One mechanism by which lagging chromosomes can appear during anaphase is if a single chromatid establishes a connection to both spindle poles. This state has been induced experimentally by producing mono-centromeres either by separating sister chromatids with a laser (Khodjakov et al., 1997) or by preventing genome replication before mitosis (Wise and Brinkley, 1997). Such centromeres can congress to the metaphase plate but do not segregate well during anaphase because the single centromere has established connections with both spindle poles. Univalent chromosomes that do not establish a bipolar connection oscillate randomly from one pole to the other (Church and Lin, 1982). Bipolar attachment of a single chromatid, leading to lagging anaphase chromosomes, can also occur in dicentric chromosomes with two active centromeres (Haaf et al., 1992; Dawe and Cande, 1996; Fluminhan and Kameya, 1997). We believe that the lagging chromosomes seen in MCAK-depleted and GFP-motorless–transfected cells do not reflect this kind of defect because the chromosomes in our studies are monocentric, bivalent chromosomes. For a single centromere of a bivalent pair to establish a bipolar attachment, the entire centromere would have to twist perpendicular to the spindle axis as has been observed in meiotic cells (for review Nicklas, 1997). We do not see this occurring in GFP-motorless– containing fixed or live cells, therefore, we do not believe that MCAK is involved in error correction of monopolar attachment.

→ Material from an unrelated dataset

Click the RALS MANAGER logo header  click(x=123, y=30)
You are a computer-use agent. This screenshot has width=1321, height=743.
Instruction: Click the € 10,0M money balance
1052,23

Another example of a well-characterized anaphase lagging chromosome phenotype is seen in zw10 mutants in Drosophila melanogaster. The lagging chromosomes which are seen in Drosophila melanogaster zw10 null mutants bear a striking resemblance to the MCAK phenotype (Williams et al., 1996). ZW10 is an 85-kD coiled-coil protein whose amino acid sequence does not contain any known functional domains. Like MCAK, zw10 null mutants exhibit a normal spindle profile for meiosis I and II (Williams et al., 1996). ZW10, however, colocalizes with CENP-E and dynein in, presumably, the outer corona of the kinetochore (Starr et al., 1997) and is involved in recruiting dynein/dynactin to the centromere (Starr et al., 1998). These data suggest that the ZW10-associated machinery is distinct from that of MCAK. The striking distribution of ZW10 along kinetochore microtubules at metaphase and the return to the centromere at anaphase suggests that ZW10 may be part of the tension-sensing checkpoint (Nicklas et al., 1995; Li and Nicklas, 1997) for the onset of anaphase (Williams et al., 1996). In our studies, live imaging indicates that the onset of chromosome separation is delayed in cells containing GFP-motorless MCAK. This may be significant in light of the observation by Faulkner et al. (1998) that MCAK is found on both active and inactive centromeres of dicentric chromosomes before sister chromatic arm separation. After sister chromatid arm separation, MCAK localized solely to the active centromere. The remarkable similarity between the zw10 mutant phenotype and that of GFP-motorless MCAK transfectants suggests that MCAK may also participate in the transition to anaphase but in a completely different fashion than ZW10 protein.

If MCAK plays a mechanical role in chromosome movement then what is the nature of MCAK activity? A variety of activities have been described for kinesins that are structurally related to MCAK. Kif2, a vesicle-associated motor, exhibits plus-end–directed motility (Noda et al., 1995), anterograde vesicle transport activity (Morfini et al., 1997) and microtubule cross-linking activity (Noda et al., 1995). MCAK also exhibits cross-linking activity in vitro (Coy, D., J. Howard, and L. Wordeman, unpublished observations). XKCM1, which is likely to be the Xenopus homologue of MCAK, promotes microtubule depolymerization (Walczak et al., 1996). While we cannot reconcile plus-end–directed motor activity with a role in centromere-dependent anaphase chromosome movement, both depolymerization and microtubule cross-linking are useful activities to have associated with anaphase kinetochores. In CHO cells, overexpression of MCAK leads to microtubule bundling and eventual loss of microtubule polymer. Although bundling supports the participation of MCAK in kinetochore fiber maturation (McEwen et al., 1997), the loss of microtubule polymer supports the hypothesis that MCAK may have depolymerizing activity (Walczak et al., 1996). It is unlikely that cross-linking activity alone could give rise to an eventual loss of all microtubule polymer.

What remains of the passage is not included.